Work request 1:
Rewrite the paragraph of the passage on handling fear that begins "On a notepad or on the computer" as a short list, keeping its main facts.
Work request 2:
Continue the passage on handling fear from the point where it stops.

Excerpted text:
###

Following are three ways to handle common fear-related issues. The “seventy by seven” technique is useful for uncovering hidden fears. Breathing normally helps you handle nervousness. Lastly, I give some tips on handling exams and tests.
The “seventy by seven” technique is a good way to explore hidden thoughts. It helps you draw out issues and concerns that you may be hiding or denying.
Here are the basic steps:
1. Create a short positive statement that you feel may have deeper complications. The shorter the better. Some examples may be:
· I am a successful commercial pilot
· I am a commercial photographer
· I am a doctor
· I am OK with heights
2. On a notepad or on the computer, start writing. Write down or type the statement once. Say it in your mind, and then write down the first thought that follows. Don’t try to analyze it. It may seem unrelated. It may be a feeling or emotion, or a recollection of a previous event. Regardless, write a brief note and move on.
3. Repeat step 2 seventy times in one sitting. At the end of the sitting, read through your responses and highlight any themes. Each sitting should take up to an hour.
4. Repeat the process for seven consecutive days. If you miss a day, go back to day one.
At the end of the seven days, review your notes and look at some of the key thoughts. Write those key thoughts up separately on a summary note, and then keep them all together.

###

Recorded information:

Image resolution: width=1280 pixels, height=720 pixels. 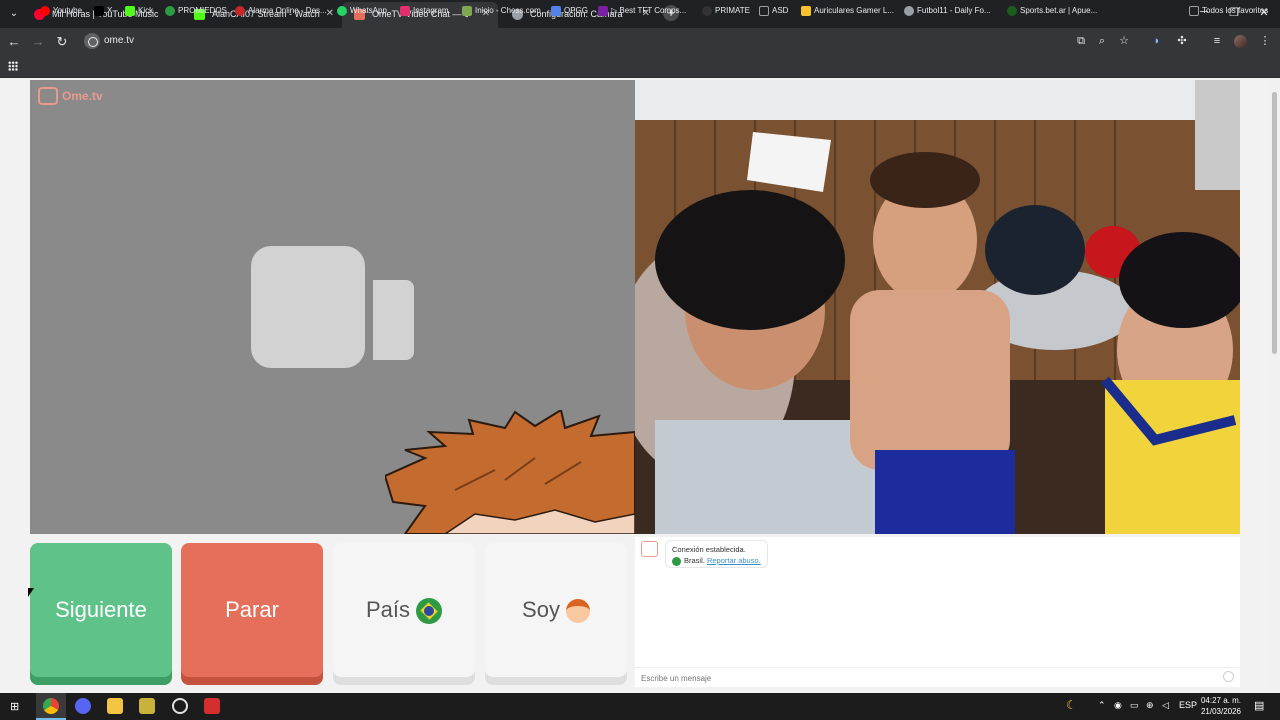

###

Written response 1:
- Write or type the statement once, on a notepad or a computer.
- Say it in your mind, then write down the first thought that follows.
- Don't analyze the thought. It may seem unrelated, or it may be a feeling, an emotion, or a memory of a past event.
- Write a brief note either way and move on.

Written response 2:
This technique involves much time and commitment, so use it sparingly for important issues. What you typically find is a few thoughts come up that help you see what has been causing you difficulty in the past. Some explode into your mind as a sudden realization. Some only come after reviewing your comments. If it didn’t bring out anything of value, it may be that you’re OK about the statement. Alternatively, it could mean there is something deeper that needs outside help to bring it to the surface. Either way, it’s your choice whether to probe it further or to accept it and move on.
Your breathing often changes when you feel fearful or nervous, usually for the worse. You tense up and either hold your breath or start to hyperventilate (breathe too fast). This is a self-perpetuating loop. Holding your breath or hyperventilating triggers more nervousness.
The key is to get your breathing back to normal. Here are a few exercises that can help you achieve this:
· Simulate or visualize the exercise that makes you nervous. Focus on keeping your breathing calm and steady. See the pressure increasing while you stay calm and steady, handling each event with ease.
· Use the shunt technique. Put yourself into a low state, visualizing the scenario that makes you nervous. Breathe right out and hold it there until you start to feel that urge to breathe in. When you do, think “wooosh,” take a breath in, sit up, pull your shoulders back and say to yourself “My breath is calm and normal.” Focus on taking four to five normal breaths after that, and then repeat the exercise.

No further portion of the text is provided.